Exercise directions:
The lines to copy from the data below are those that hold the string "agent".

◇ ◇ ◇ ◇ ◇ ◇ ◇

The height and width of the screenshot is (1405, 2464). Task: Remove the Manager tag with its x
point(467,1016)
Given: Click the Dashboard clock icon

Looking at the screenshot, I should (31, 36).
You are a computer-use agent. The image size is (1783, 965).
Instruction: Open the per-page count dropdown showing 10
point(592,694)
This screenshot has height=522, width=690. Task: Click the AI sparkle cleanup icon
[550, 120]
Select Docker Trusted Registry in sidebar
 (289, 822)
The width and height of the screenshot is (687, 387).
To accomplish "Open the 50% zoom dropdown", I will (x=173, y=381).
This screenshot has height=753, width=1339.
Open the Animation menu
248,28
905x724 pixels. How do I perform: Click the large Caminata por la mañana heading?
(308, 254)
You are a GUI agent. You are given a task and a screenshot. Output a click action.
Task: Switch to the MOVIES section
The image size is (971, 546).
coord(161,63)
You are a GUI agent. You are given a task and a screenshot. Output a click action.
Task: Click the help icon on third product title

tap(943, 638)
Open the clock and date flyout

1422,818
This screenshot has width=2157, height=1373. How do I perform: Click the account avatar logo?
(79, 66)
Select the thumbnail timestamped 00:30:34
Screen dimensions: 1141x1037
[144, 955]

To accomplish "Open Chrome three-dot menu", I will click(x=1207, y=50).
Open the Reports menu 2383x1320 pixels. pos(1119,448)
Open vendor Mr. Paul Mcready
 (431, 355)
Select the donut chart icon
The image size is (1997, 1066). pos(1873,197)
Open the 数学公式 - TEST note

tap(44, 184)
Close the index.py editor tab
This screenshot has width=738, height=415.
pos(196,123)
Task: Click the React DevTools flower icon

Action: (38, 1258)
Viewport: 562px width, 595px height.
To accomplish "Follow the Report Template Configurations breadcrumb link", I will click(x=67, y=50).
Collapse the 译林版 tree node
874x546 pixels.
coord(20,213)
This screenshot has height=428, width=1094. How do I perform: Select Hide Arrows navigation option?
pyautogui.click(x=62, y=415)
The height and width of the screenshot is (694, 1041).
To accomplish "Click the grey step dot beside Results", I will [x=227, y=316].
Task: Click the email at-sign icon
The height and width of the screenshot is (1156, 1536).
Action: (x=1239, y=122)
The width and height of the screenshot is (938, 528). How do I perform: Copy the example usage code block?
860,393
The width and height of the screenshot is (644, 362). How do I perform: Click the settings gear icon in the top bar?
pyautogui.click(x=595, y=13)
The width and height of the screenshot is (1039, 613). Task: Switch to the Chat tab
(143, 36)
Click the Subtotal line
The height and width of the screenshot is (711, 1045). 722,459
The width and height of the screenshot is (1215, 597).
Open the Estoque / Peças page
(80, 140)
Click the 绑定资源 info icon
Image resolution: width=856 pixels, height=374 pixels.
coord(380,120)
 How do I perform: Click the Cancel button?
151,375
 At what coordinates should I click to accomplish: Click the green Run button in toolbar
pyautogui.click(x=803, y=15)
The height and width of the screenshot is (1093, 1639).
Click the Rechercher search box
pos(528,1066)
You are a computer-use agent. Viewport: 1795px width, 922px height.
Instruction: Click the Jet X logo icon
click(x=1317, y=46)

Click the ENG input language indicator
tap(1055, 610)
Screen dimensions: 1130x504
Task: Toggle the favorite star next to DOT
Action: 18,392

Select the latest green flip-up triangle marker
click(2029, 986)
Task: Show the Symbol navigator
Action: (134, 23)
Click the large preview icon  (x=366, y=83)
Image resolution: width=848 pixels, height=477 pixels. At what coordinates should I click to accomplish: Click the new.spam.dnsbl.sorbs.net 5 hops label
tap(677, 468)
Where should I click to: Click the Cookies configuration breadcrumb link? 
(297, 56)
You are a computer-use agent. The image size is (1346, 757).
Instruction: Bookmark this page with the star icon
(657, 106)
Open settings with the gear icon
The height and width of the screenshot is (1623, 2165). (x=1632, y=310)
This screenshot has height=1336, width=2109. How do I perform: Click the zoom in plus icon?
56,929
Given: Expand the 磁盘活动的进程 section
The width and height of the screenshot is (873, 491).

◇ ◇ ◇ ◇ ◇ ◇ ◇

Solution:
You are a computer-use agent. The image size is (1783, 965).
You are a GUI agent. You are given a task and a screenshot. Output a click action.
You are a GUI agent. You are given a task and a screenshot. Output a click action.
You are a computer-use agent. Viewport: 1795px width, 922px height.
You are a computer-use agent. The image size is (1346, 757).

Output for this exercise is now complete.